Robert Montgomery's Fire poem, which is sited on the Mound, will be burned at dusk to mark the start of the festival.
The theme of the commissions is Parley because organisers said they wanted to start a discussion about Scottish identity.
Ross Sinclair's Real Life and how to live it in Auld Reekie imagines Scotland after a referendum has turned the country into a theme park.
Major solo exhibitions during the festival include leading contemporary artists Peter Doig, Gabriel Orozco, Nam June Paik and Gregor Schneider.
An exhibition by Jeremy Deller and long-standing collaborator Alan Kane will be on show at Jupiter Artland on the outskirts of the city.
As well as established artists and retrospective's such as the photography of Man Ray, the festival will also feature the work of rising stars such as Rachel Maclean.
Festival director Sorcha Carey said the programme of commissioned works was a "significant achievement" for the festival.

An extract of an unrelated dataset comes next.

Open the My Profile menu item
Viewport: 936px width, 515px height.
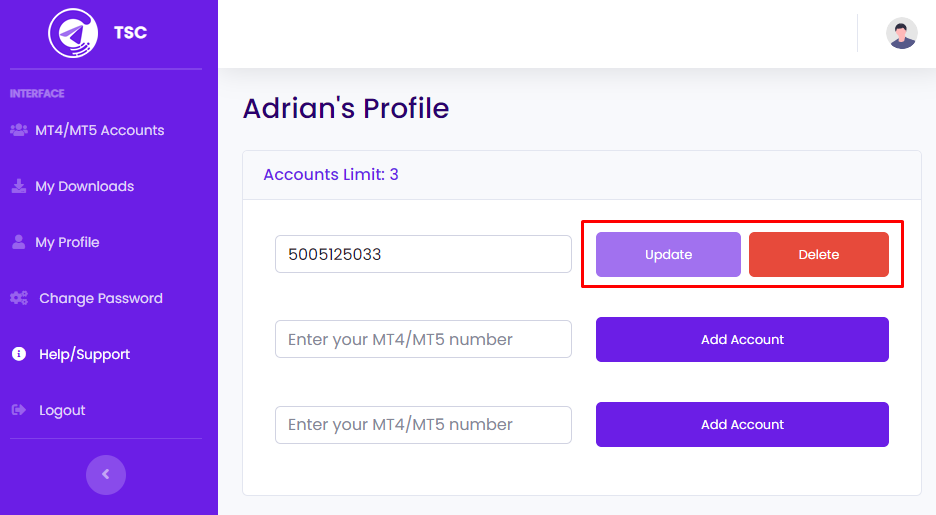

"It is allowing us to reanimate and shed light on some of the darker areas of the city," she said.
She said projects such as Borland's work at the graveyard watchtower would leave a "genuine legacy for the city" as it would be available for use after the festival.
Carey said the flags project had been given fantastic support by Edinburgh institutions despite the notable exceptions.
Liversidge said the flag was a very simple greeting but always conveyed a message which had subtext.
The choice of flag to be flown and when it should be displayed has been the cause of many arguments in Scotland and around the world.
"Hello is a beginning. It is a simple greeting. There is no subtext," said Liversidge.
"The idea is that at this busiest time of the year it makes a buoyant greeting to the people who are in the city for the festival."
Liversidge added that there were 20 more flags available if Edinburgh institutions wanted to offer their flagpoles.
Edinburgh Castle's military status means it must fly the Union Flag at all times.
However, Brigadier David Allfrey, who is in charge of the Tattoo, will appear "in conversation" with Liversidge during the festival to speak about issues raised by flags.